Sin embargo, el cuestionamiento de la política de «Covid cero» afectaría a la legitimidad de Xi Jinping. Esto socavaría la afirmación del líder chino de que China y el Partido Comunista han ganado la batalla contra el coronavirus, en contraste con la supuesta «ineficacia» de Occidente durante la pandemia. El régimen se reafirma en esta política porque, con el telón de fondo del culto a la personalidad, Xi la ha convertido en algo personal desde el inicio de la crisis sanitaria.

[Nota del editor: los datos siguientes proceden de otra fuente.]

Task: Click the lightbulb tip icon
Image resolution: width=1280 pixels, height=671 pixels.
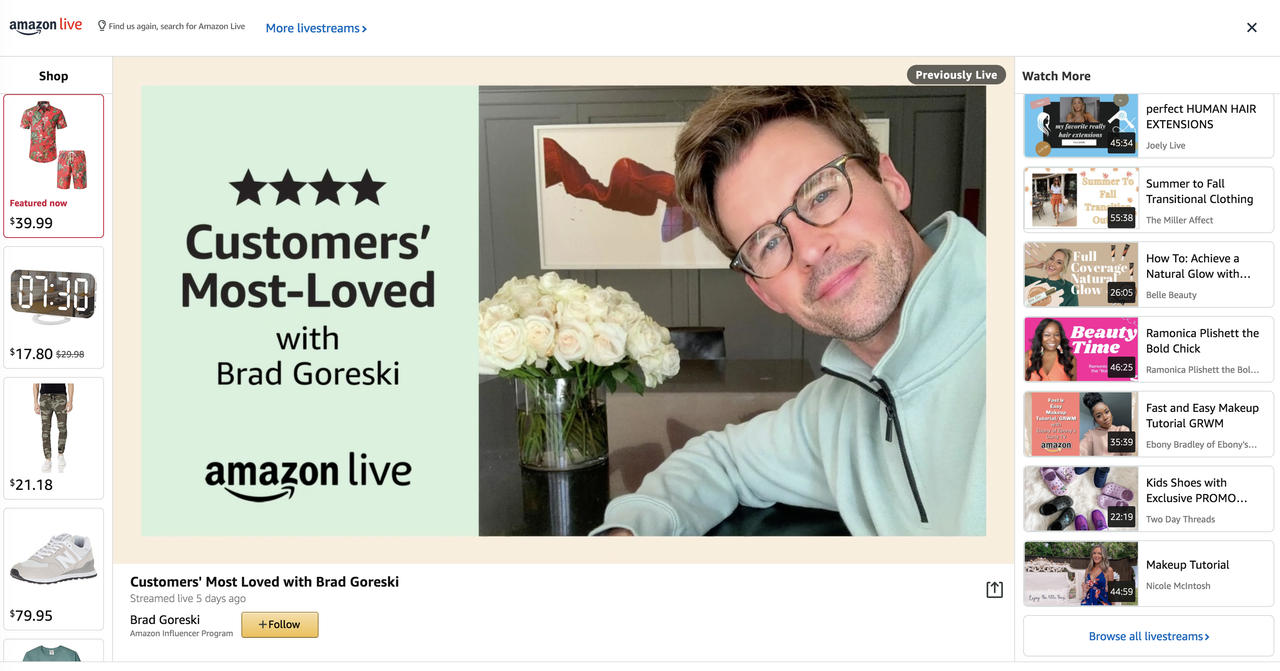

Además, la protesta social va más allá del marco del Covid. Pekín lo sabe y lo teme. El fin de los regímenes comunistas en Europa y Rusia –pero también las primaveras árabes– fueron posibles porque las necesidades básicas de la población (alimentación, sanidad, etc.) se vieron afectadas. El miedo visceral a seguir el destino de la URSS llevó al Partido Comunista Chino a sacrificar los dividendos de su economía casi hegemónica en favor de un endurecimiento interno y un aislamiento del régimen con el exterior (las inversiones extranjeras en China en caída libre son la consecuencia).

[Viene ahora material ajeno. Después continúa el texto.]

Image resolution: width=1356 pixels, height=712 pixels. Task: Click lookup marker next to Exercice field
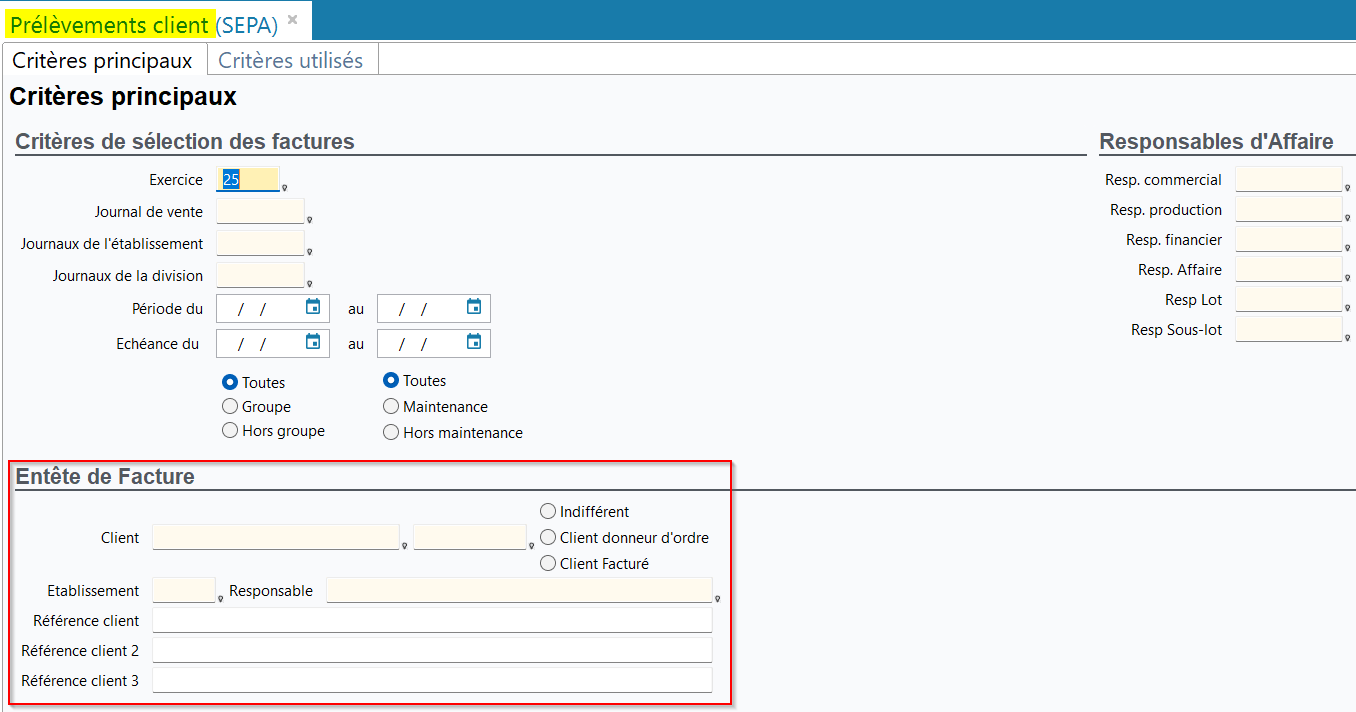tap(285, 187)
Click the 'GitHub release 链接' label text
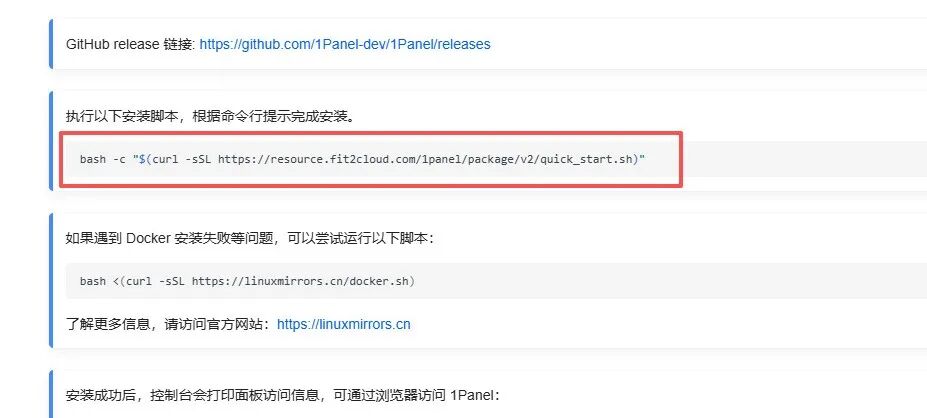 tap(130, 44)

Una actitud política en este sentido no está exenta de riesgos a nivel internacional. De hecho, el régimen de Xi Jinping podría verse tentado a desplazar el foco de atención y de tensión hacia el exterior, como Taiwán o el Mar de China, por ejemplo. La implosión del sistema político chino no es un acontecimiento actual, pero no es imposible y es peligroso tanto para el continente asiático como para la estabilidad de las relaciones internacionales (EE UU, Rusia, India, Irán, etc.).

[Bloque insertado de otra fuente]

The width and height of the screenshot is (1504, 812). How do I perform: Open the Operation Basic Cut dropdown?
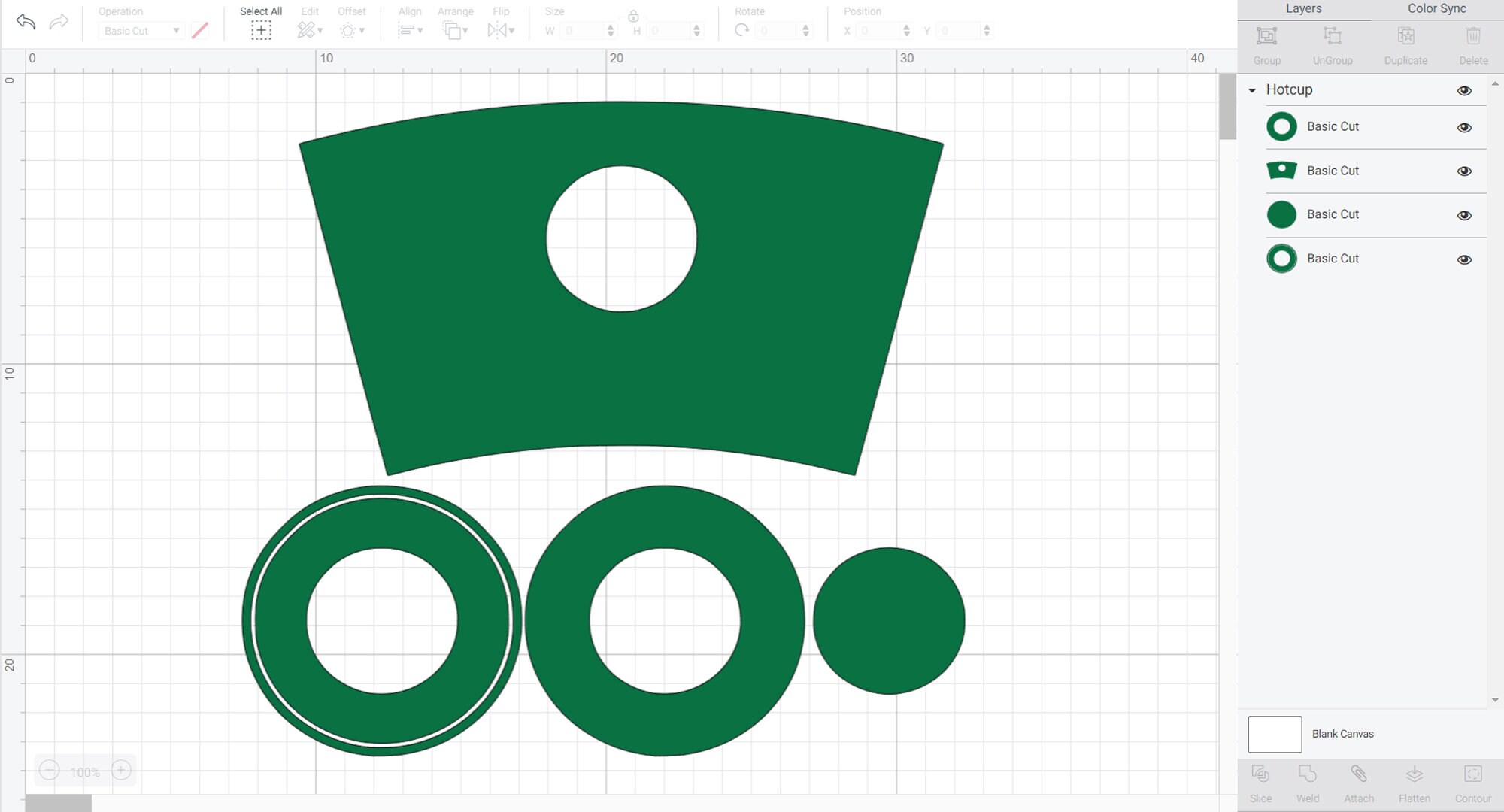[x=141, y=31]
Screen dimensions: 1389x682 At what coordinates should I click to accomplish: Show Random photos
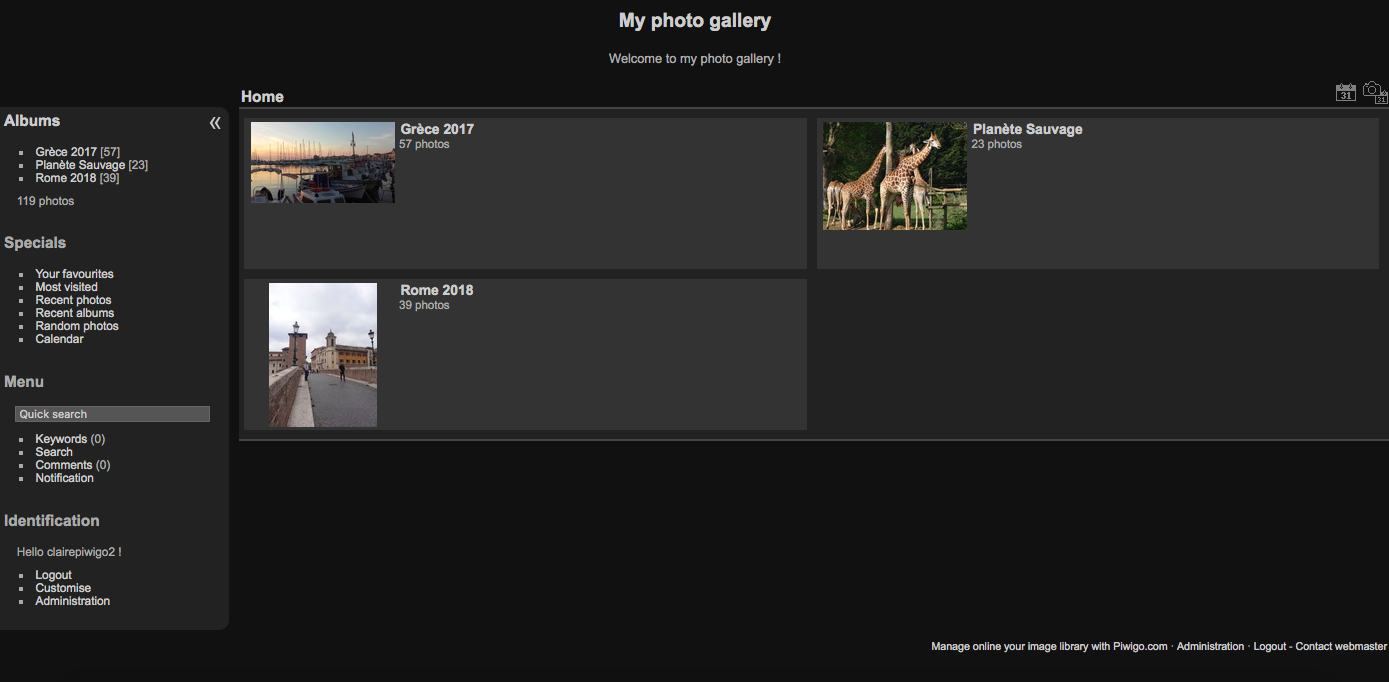[x=76, y=325]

¿Debemos ver las manifestaciones como un presagio del colapso de China? No, pero hay que tener en cuenta que su desarrollo se basa en dos pilares: la inversión extranjera acompañada de transferencias tecnológicas y el sector inmobiliario, motor del consumo interno. Desde hace 25 años, la burbuja inmobiliaria china amenaza con estallar. Aquí estamos. Durante los últimos 25 años, el crecimiento sostenido le ha permitido absorber los fallos de su mercado (sobreendeudamiento, mala asignación de recursos, corrupción, destrucción del medio ambiente). La gran pregunta es el punto de inflexión. ¿En qué momento la ralentización del crecimiento puede poner en peligro toda la estructura? Aquí es donde entra la crisis del COVID o el cierre del comercio, así como el colapso de Evergrande, uno de los mayores grupos inmobiliarios del país.
Pekín no puede permitirse el riesgo de que cunda el pánico social entre millones de propietarios y el descontento por las restricciones sanitarias. Es esta fragilidad de la economía china, unida al viento de la desglobalización – y por tanto al descenso de sus exportaciones– y a las restricciones sanitarias, lo que puede romper el contrato social entre la población y su Gobierno. La dictadura de Pekín podría coexistir con las democracias occidentales durante mucho tiempo... o no. No hay nada escrito. Pero si, más allá de Xi Jinping, el régimen no resiste las consecuencias socioeconómicas de sus orientaciones políticas, China se derrumbará, y arrastrará en sus escombros una transformación sistémica del mundo en beneficio de EE UU si sigue liderándolo.